Directives ▸
(A) In the passage on driver assistance systems, write out the part that begins at the words "In this way, a" and stops after "should be activated.", swapping "switching points" for "trigger points".
(B) According to the passage on driver assistance systems, what is determined in the second step?

To this end it is, according to the above-mentioned first step, first required to monitor a plurality of vehicles connected to each other in a telematics system in terms of in which places/locations, i.e. , at which specific geological coordinates, such a driver assistance system is activated and which traffic situation currently exists in the surroundings of the observed vehicles.

A learning algorithm in data processing equipment will now determine a frequency and density of the activity of the driver assistance systems present in the vehicles occurring at the observed location using the data characterising the traffic situation of the monitored vehicles and the geodata of the vehicles, i.e., the local positions of the vehicles monitored.

In this way, a relation between a location, the traffic situation prevailing there, and the operating frequency of the driver assistance systems is obtained.

In a second step, thresholds or switching points will then be determined depending on the respective location and the traffic situation usually prevailing there. These values or switching points allocated to the respective location coordinates will then roughly describe the local boundaries upon passing which the monitored driver assistance system is usually activated or should be activated.

Material ▸
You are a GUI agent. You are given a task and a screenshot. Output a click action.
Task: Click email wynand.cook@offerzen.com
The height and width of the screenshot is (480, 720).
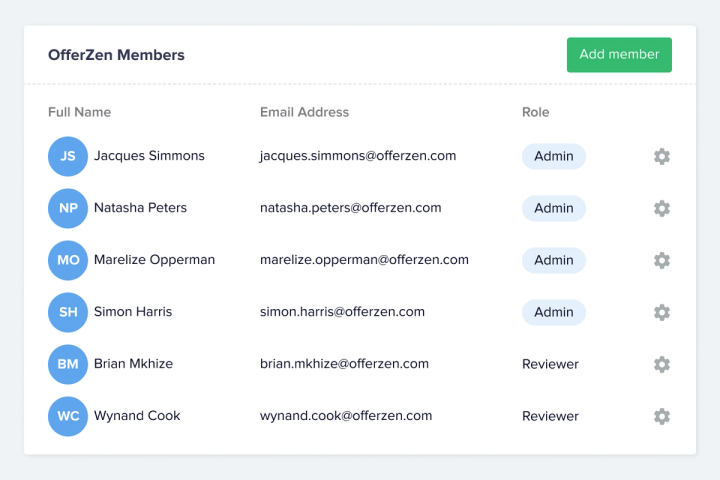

Final answers ▸
(A)
In this way, a relation between a location, the traffic situation prevailing there, and the operating frequency of the driver assistance systems is obtained.

In a second step, thresholds or trigger points will then be determined depending on the respective location and the traffic situation usually prevailing there. These values or trigger points allocated to the respective location coordinates will then roughly describe the local boundaries upon passing which the monitored driver assistance system is usually activated or should be activated.

(B) Thresholds or switching points are determined, depending on the respective location and the traffic situation usually prevailing there.